In some ways, China is a victim of its own success. The current rate of growth is only considered “slow” when you compare it with the staggeringly high numbers of previous years.
Since 1989, China has averaged a growth rate of around 9% per year. In 2023, that figure is predicted to be around 4.5%.
It is a big drop off, but still much higher than the economies of the US, the UK and most European countries. Some have argued that this suits China’s leadership just fine.
Western economies tend to be powered by people spending, but Beijing is wary of this consumerist model. Not only is it deemed wasteful, it is also individualistic.
Empowering consumers to buy a new TV, subscribe to streaming services or go on holiday may help stimulate the economy, but it does little for China’s national security or its competition with the US.
Essentially, Mr Xi wants growth, but not for the sake of it.

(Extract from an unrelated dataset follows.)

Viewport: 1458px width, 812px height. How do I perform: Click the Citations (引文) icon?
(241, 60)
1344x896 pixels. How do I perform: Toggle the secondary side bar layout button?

This may be behind the recent boom in cutting-edge industries, such as semiconductors, artificial intelligence and green technology – all of which keep China globally competitive and make it less reliant on others.

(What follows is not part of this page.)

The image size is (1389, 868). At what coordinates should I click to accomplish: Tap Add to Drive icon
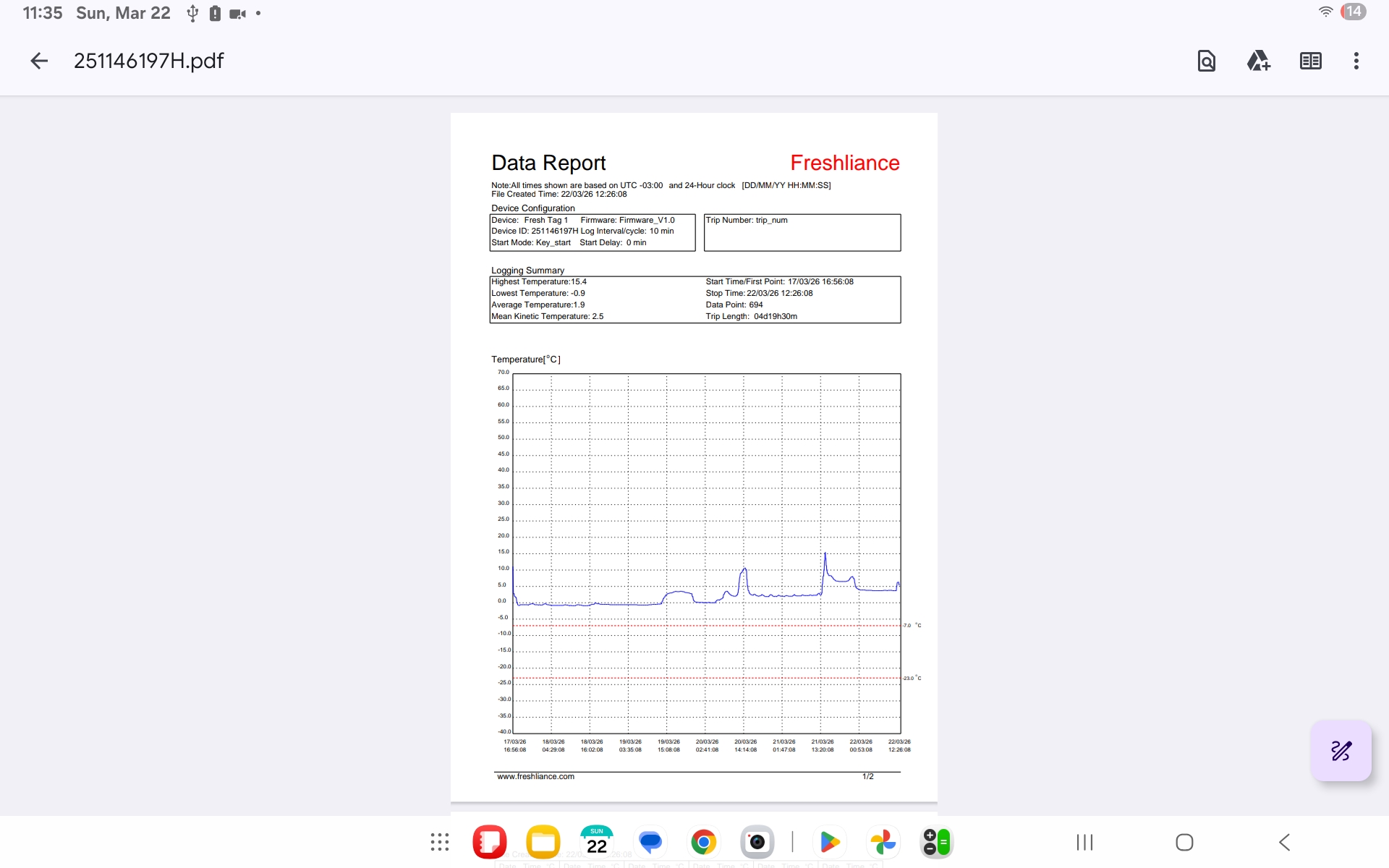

This idea might also explain the government’s limited response to the faltering economy. So far it has only tweaked around the edges – easing borrowing limits or shaving a fraction off interest rates – rather than pumping in large amounts of money.
Foreign investors in China are worried and want the government to take action quickly, but those in charge seem to be playing the long game.
They know that, on paper, China still has massive potential for more growth. It may be an economic powerhouse, but average annual income is still only $12,850. Almost 40% of people still live in rural areas.